According to WSJ sources familiar with the matter, the company is looking to raise at least $1 billion based on a $20 to $30 billion valuation. However, the listing doesn't disclose any details regarding fundraising or when exactly Full Truck will fully feature on U.S. stock exchanges.
Based in Guiyang and with operations in 300 cities across mainland China, Full Truck Alliance runs a mobile app that connects truck drivers with businesses that need goods shipped. The company pulls in revenue through the membership fees it collects from drivers, although it recently began charging its drivers commission. It also offers drivers fuel cards, access to second-hand trucks, insurance, and documentation services.
According to its own data, Full Truck facilitates $100 billion in transactions annually. Last year it was the largest digital freight platform in terms of gross transaction value, according to China Insight Consultancy.
In January, Bloomberg hinted at a potential IPO, although Full Truck vehemently denied these rumors at the time. Prior to those reports, the company managed to pull in $1.7 billion in its last funding round, which it used to expand local delivery services and firm up its shipping network.

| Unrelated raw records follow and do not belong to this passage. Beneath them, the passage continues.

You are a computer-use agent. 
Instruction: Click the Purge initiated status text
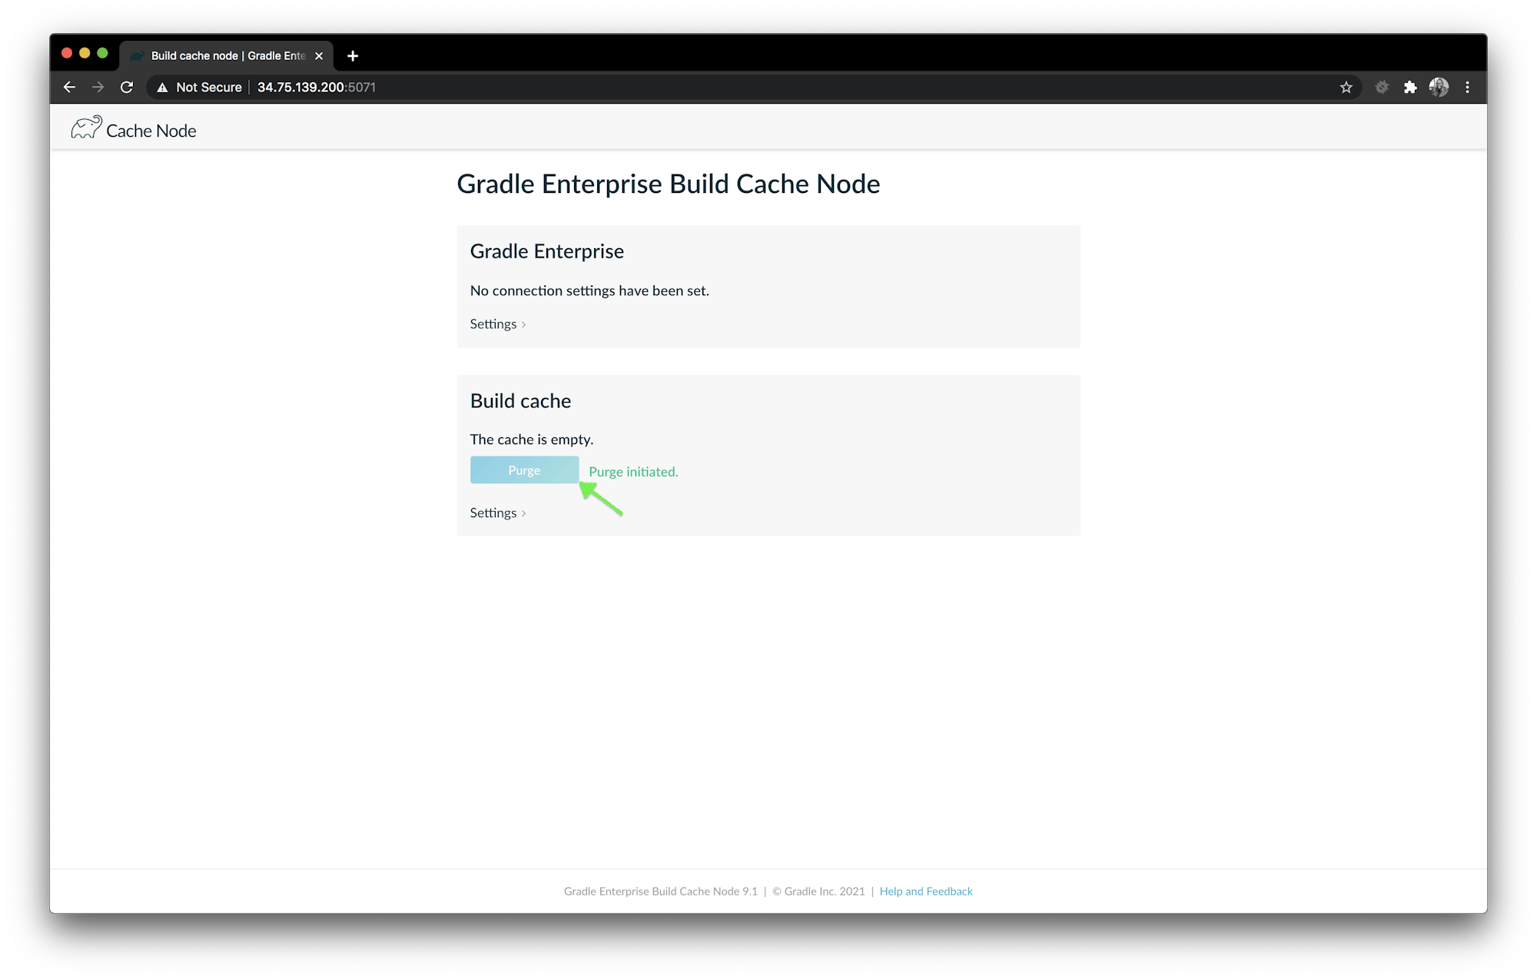coord(632,471)
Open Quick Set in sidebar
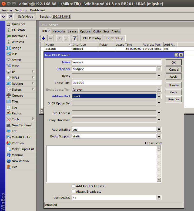This screenshot has width=194, height=211. tap(18, 24)
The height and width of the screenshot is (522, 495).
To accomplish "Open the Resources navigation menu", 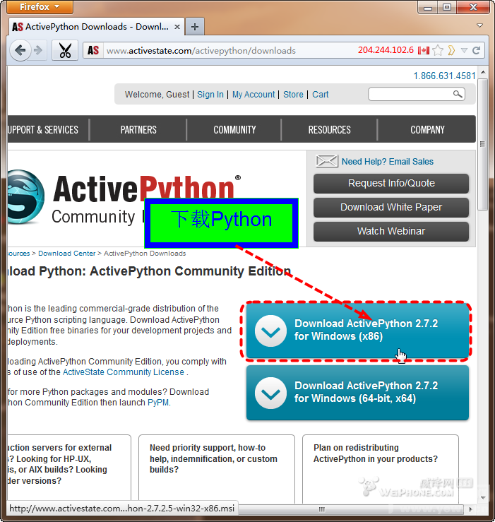I will pyautogui.click(x=329, y=130).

Since the pandemic, China's logistical network has felt the strain of increased online shopping from within and export orders from without. However, these growing pains have been good news for Full Truck and its network of drivers. In January, sources told Bloomberg that Full Truck managed to turn a profit, of ¥ 135 million, for the first time last year. However, the WSJ has since reported that Full Truck posted a loss due partly to the company's share-based compensation scheme.
2020 may have opened up new opportunities for Full Truck, but 2021 and beyond will bring new challenges, chief among them: the ongoing crackdown by Beijing's top-brass on China's burgeoning tech sector. In November, top officials scuttled Ant Group's highly anticipated IPO, and while Full Truck is a much smaller company, there's no guarantee similar regulatory headwinds won't batter its listing.
Full Truck mentions that it can offer no assurances that the company won't face "substantial penalties" in the future in its prospectus. The document adds that the firm may not be able to maintain its current business model in the face of sufficient regulatory pressure.
Competition to provide shipping services is also stiffening across mainland China, bringing further challenges for the Full Truck. Smaller direct competitors, like Huolala, are looking to carve their slice of the emerging 'truck sharing market. Alibaba (NYSE: BABA), sometimes known in the west as "Chinese Amazon," likely drives much of the traffic which Full Truck manages, yet the e-retailer is currently looking into launching its own competing service to connect merchants with delivery drivers.
The company's filing offers no clear timeline for a public debut, but it appears that the listings underwriters include Morgan Stanley (NYSE: MS), China International Corp, and Goldman Sachs (NYSE: GS). Full Truck Alliance plans to list under the symbol YMM.